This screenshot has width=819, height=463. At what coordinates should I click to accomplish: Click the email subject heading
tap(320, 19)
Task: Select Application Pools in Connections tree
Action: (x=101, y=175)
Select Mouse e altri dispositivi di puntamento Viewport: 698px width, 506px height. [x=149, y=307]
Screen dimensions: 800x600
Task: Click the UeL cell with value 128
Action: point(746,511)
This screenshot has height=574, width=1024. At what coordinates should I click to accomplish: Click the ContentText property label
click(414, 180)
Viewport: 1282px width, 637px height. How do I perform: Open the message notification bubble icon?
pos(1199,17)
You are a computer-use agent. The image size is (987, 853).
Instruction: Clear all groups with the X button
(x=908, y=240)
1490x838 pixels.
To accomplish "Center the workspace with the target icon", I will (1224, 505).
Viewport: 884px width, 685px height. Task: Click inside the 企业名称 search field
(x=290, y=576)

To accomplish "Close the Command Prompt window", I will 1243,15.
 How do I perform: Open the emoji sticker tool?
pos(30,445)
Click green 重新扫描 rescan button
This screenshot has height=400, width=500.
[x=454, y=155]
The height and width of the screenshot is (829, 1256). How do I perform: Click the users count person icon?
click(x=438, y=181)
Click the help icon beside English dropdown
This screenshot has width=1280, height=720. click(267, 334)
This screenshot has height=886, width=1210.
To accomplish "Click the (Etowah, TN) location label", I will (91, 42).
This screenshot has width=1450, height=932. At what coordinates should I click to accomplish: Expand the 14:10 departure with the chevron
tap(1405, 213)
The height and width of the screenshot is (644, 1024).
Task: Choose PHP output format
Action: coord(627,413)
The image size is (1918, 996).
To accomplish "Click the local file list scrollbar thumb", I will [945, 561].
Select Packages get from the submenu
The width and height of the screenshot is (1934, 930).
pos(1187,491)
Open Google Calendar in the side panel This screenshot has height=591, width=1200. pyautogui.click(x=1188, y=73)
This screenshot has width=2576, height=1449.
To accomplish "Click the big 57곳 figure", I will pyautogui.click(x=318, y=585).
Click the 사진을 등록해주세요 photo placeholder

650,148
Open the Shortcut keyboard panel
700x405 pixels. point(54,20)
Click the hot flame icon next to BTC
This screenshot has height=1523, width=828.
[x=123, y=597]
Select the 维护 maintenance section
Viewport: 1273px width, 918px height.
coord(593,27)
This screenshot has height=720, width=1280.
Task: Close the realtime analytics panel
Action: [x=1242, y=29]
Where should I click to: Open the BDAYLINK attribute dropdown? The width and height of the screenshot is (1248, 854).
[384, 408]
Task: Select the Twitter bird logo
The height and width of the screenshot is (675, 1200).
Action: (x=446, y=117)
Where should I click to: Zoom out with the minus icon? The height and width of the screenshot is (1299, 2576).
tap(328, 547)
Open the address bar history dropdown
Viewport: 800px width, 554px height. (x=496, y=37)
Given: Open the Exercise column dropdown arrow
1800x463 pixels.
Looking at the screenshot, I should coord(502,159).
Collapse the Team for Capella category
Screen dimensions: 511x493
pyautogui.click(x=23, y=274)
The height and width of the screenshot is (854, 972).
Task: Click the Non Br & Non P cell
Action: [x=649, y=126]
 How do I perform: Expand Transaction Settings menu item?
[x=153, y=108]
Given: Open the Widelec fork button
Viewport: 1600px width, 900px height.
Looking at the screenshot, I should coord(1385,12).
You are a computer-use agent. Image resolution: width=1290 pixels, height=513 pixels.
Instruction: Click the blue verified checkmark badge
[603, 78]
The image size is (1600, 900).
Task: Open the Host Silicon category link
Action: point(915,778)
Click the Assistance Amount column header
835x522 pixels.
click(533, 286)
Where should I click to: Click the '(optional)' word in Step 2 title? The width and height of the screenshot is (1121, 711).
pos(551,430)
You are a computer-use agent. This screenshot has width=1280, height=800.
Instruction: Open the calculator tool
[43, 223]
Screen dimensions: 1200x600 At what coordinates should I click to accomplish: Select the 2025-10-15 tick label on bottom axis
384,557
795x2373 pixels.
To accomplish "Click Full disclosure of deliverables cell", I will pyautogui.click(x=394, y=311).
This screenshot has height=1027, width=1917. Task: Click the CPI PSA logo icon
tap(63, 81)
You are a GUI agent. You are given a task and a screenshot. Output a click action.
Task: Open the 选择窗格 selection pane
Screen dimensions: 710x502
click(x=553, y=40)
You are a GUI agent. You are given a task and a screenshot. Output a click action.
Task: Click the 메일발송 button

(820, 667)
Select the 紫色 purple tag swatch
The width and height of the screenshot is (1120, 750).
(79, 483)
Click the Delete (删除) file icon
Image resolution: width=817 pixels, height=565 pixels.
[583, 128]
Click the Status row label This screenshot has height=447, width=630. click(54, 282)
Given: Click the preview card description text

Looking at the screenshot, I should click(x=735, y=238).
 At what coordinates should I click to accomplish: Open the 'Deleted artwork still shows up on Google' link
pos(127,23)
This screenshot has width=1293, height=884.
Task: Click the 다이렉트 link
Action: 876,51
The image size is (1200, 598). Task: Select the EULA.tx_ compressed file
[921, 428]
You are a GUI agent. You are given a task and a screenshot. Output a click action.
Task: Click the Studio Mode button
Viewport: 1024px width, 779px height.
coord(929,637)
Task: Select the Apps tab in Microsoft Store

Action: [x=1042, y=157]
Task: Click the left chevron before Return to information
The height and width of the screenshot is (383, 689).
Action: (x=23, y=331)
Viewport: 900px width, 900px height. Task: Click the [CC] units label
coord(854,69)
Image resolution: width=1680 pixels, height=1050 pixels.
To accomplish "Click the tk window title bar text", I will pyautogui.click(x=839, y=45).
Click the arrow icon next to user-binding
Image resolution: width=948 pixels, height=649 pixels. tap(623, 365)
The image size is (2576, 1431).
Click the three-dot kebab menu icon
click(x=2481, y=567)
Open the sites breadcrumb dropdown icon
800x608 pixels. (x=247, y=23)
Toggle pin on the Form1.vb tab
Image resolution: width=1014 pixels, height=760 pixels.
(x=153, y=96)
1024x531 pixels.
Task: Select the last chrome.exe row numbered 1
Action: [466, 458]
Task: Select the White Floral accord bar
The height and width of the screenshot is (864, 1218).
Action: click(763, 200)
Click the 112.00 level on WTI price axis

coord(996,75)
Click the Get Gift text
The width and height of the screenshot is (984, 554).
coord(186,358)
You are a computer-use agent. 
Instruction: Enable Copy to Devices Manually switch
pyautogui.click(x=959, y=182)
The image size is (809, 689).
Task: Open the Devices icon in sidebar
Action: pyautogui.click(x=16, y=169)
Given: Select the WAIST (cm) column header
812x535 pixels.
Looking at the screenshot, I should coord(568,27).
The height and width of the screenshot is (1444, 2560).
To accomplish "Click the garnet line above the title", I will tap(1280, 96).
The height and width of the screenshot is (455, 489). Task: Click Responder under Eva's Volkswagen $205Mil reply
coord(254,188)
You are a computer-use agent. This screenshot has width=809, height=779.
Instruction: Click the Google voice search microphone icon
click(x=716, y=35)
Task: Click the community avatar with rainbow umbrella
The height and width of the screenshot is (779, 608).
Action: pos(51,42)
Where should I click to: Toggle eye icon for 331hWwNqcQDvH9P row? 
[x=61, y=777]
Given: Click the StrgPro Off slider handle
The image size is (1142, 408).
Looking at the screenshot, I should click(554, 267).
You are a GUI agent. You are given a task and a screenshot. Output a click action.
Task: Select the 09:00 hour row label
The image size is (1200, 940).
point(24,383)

----

Copy the whole listing out exactly, so that every line matches what is above.

Answer below.
This screenshot has width=819, height=463. At what coordinates should I click to accomplish: Click the email subject heading
tap(320, 19)
Task: Select Application Pools in Connections tree
Action: (x=101, y=175)
Select Mouse e altri dispositivi di puntamento Viewport: 698px width, 506px height. [x=149, y=307]
Screen dimensions: 800x600
Task: Click the UeL cell with value 128
Action: point(746,511)
This screenshot has height=574, width=1024. At what coordinates should I click to accomplish: Click the ContentText property label
click(414, 180)
Viewport: 1282px width, 637px height. How do I perform: Open the message notification bubble icon?
pos(1199,17)
You are a computer-use agent. The image size is (987, 853).
Instruction: Clear all groups with the X button
(x=908, y=240)
1490x838 pixels.
To accomplish "Center the workspace with the target icon", I will (1224, 505).
Viewport: 884px width, 685px height. Task: Click inside the 企业名称 search field
(x=290, y=576)

To accomplish "Close the Command Prompt window", I will 1243,15.
 How do I perform: Open the emoji sticker tool?
pos(30,445)
Click green 重新扫描 rescan button
This screenshot has height=400, width=500.
[x=454, y=155]
The height and width of the screenshot is (829, 1256). How do I perform: Click the users count person icon?
click(x=438, y=181)
Click the help icon beside English dropdown
This screenshot has width=1280, height=720. click(267, 334)
This screenshot has height=886, width=1210.
To accomplish "Click the (Etowah, TN) location label", I will (91, 42).
This screenshot has width=1450, height=932. At what coordinates should I click to accomplish: Expand the 14:10 departure with the chevron
tap(1405, 213)
The height and width of the screenshot is (644, 1024).
Task: Choose PHP output format
Action: coord(627,413)
The image size is (1918, 996).
To accomplish "Click the local file list scrollbar thumb", I will [945, 561].
Select Packages get from the submenu
The width and height of the screenshot is (1934, 930).
pos(1187,491)
Open Google Calendar in the side panel This screenshot has height=591, width=1200. pyautogui.click(x=1188, y=73)
This screenshot has width=2576, height=1449.
To accomplish "Click the big 57곳 figure", I will pyautogui.click(x=318, y=585).
Click the 사진을 등록해주세요 photo placeholder

650,148
Open the Shortcut keyboard panel
700x405 pixels. point(54,20)
Click the hot flame icon next to BTC
This screenshot has height=1523, width=828.
[x=123, y=597]
Select the 维护 maintenance section
Viewport: 1273px width, 918px height.
coord(593,27)
This screenshot has height=720, width=1280.
Task: Close the realtime analytics panel
Action: [x=1242, y=29]
Where should I click to: Open the BDAYLINK attribute dropdown? The width and height of the screenshot is (1248, 854).
[384, 408]
Task: Select the Twitter bird logo
The height and width of the screenshot is (675, 1200).
Action: (x=446, y=117)
Where should I click to: Zoom out with the minus icon? The height and width of the screenshot is (1299, 2576).
tap(328, 547)
Open the address bar history dropdown
Viewport: 800px width, 554px height. (x=496, y=37)
Given: Open the Exercise column dropdown arrow
1800x463 pixels.
Looking at the screenshot, I should coord(502,159).
Collapse the Team for Capella category
Screen dimensions: 511x493
pyautogui.click(x=23, y=274)
The height and width of the screenshot is (854, 972).
Task: Click the Non Br & Non P cell
Action: [x=649, y=126]
 How do I perform: Expand Transaction Settings menu item?
[x=153, y=108]
Given: Open the Widelec fork button
Viewport: 1600px width, 900px height.
Looking at the screenshot, I should coord(1385,12).
You are a computer-use agent. Image resolution: width=1290 pixels, height=513 pixels.
Instruction: Click the blue verified checkmark badge
[603, 78]
The image size is (1600, 900).
Task: Open the Host Silicon category link
Action: point(915,778)
Click the Assistance Amount column header
835x522 pixels.
click(533, 286)
Where should I click to: Click the '(optional)' word in Step 2 title? The width and height of the screenshot is (1121, 711).
pos(551,430)
You are a computer-use agent. This screenshot has width=1280, height=800.
Instruction: Open the calculator tool
[43, 223]
Screen dimensions: 1200x600 At what coordinates should I click to accomplish: Select the 2025-10-15 tick label on bottom axis
384,557
795x2373 pixels.
To accomplish "Click Full disclosure of deliverables cell", I will pyautogui.click(x=394, y=311).
This screenshot has height=1027, width=1917. Task: Click the CPI PSA logo icon
tap(63, 81)
You are a GUI agent. You are given a task and a screenshot. Output a click action.
Task: Open the 选择窗格 selection pane
Screen dimensions: 710x502
click(x=553, y=40)
You are a GUI agent. You are given a task and a screenshot. Output a click action.
Task: Click the 메일발송 button

(820, 667)
Select the 紫色 purple tag swatch
The width and height of the screenshot is (1120, 750).
(79, 483)
Click the Delete (删除) file icon
Image resolution: width=817 pixels, height=565 pixels.
[583, 128]
Click the Status row label This screenshot has height=447, width=630. click(54, 282)
Given: Click the preview card description text

Looking at the screenshot, I should click(x=735, y=238).
 At what coordinates should I click to accomplish: Open the 'Deleted artwork still shows up on Google' link
pos(127,23)
This screenshot has width=1293, height=884.
Task: Click the 다이렉트 link
Action: 876,51
The image size is (1200, 598). Task: Select the EULA.tx_ compressed file
[921, 428]
You are a GUI agent. You are given a task and a screenshot. Output a click action.
Task: Click the Studio Mode button
Viewport: 1024px width, 779px height.
coord(929,637)
Task: Select the Apps tab in Microsoft Store

Action: [x=1042, y=157]
Task: Click the left chevron before Return to information
The height and width of the screenshot is (383, 689).
Action: (x=23, y=331)
Viewport: 900px width, 900px height. Task: Click the [CC] units label
coord(854,69)
Image resolution: width=1680 pixels, height=1050 pixels.
To accomplish "Click the tk window title bar text", I will pyautogui.click(x=839, y=45).
Click the arrow icon next to user-binding
Image resolution: width=948 pixels, height=649 pixels. tap(623, 365)
The image size is (2576, 1431).
Click the three-dot kebab menu icon
click(x=2481, y=567)
Open the sites breadcrumb dropdown icon
800x608 pixels. (x=247, y=23)
Toggle pin on the Form1.vb tab
Image resolution: width=1014 pixels, height=760 pixels.
(x=153, y=96)
1024x531 pixels.
Task: Select the last chrome.exe row numbered 1
Action: [466, 458]
Task: Select the White Floral accord bar
The height and width of the screenshot is (864, 1218).
Action: click(763, 200)
Click the 112.00 level on WTI price axis

coord(996,75)
Click the Get Gift text
The width and height of the screenshot is (984, 554).
coord(186,358)
You are a computer-use agent. 
Instruction: Enable Copy to Devices Manually switch
pyautogui.click(x=959, y=182)
The image size is (809, 689).
Task: Open the Devices icon in sidebar
Action: pyautogui.click(x=16, y=169)
Given: Select the WAIST (cm) column header
812x535 pixels.
Looking at the screenshot, I should coord(568,27).
The height and width of the screenshot is (1444, 2560).
To accomplish "Click the garnet line above the title", I will tap(1280, 96).
The height and width of the screenshot is (455, 489). Task: Click Responder under Eva's Volkswagen $205Mil reply
coord(254,188)
You are a computer-use agent. This screenshot has width=809, height=779.
Instruction: Click the Google voice search microphone icon
click(x=716, y=35)
Task: Click the community avatar with rainbow umbrella
The height and width of the screenshot is (779, 608).
Action: pos(51,42)
Where should I click to: Toggle eye icon for 331hWwNqcQDvH9P row? 
[x=61, y=777]
Given: Click the StrgPro Off slider handle
The image size is (1142, 408).
Looking at the screenshot, I should click(554, 267).
You are a GUI agent. You are given a task and a screenshot. Output a click action.
Task: Select the 09:00 hour row label
The image size is (1200, 940).
point(24,383)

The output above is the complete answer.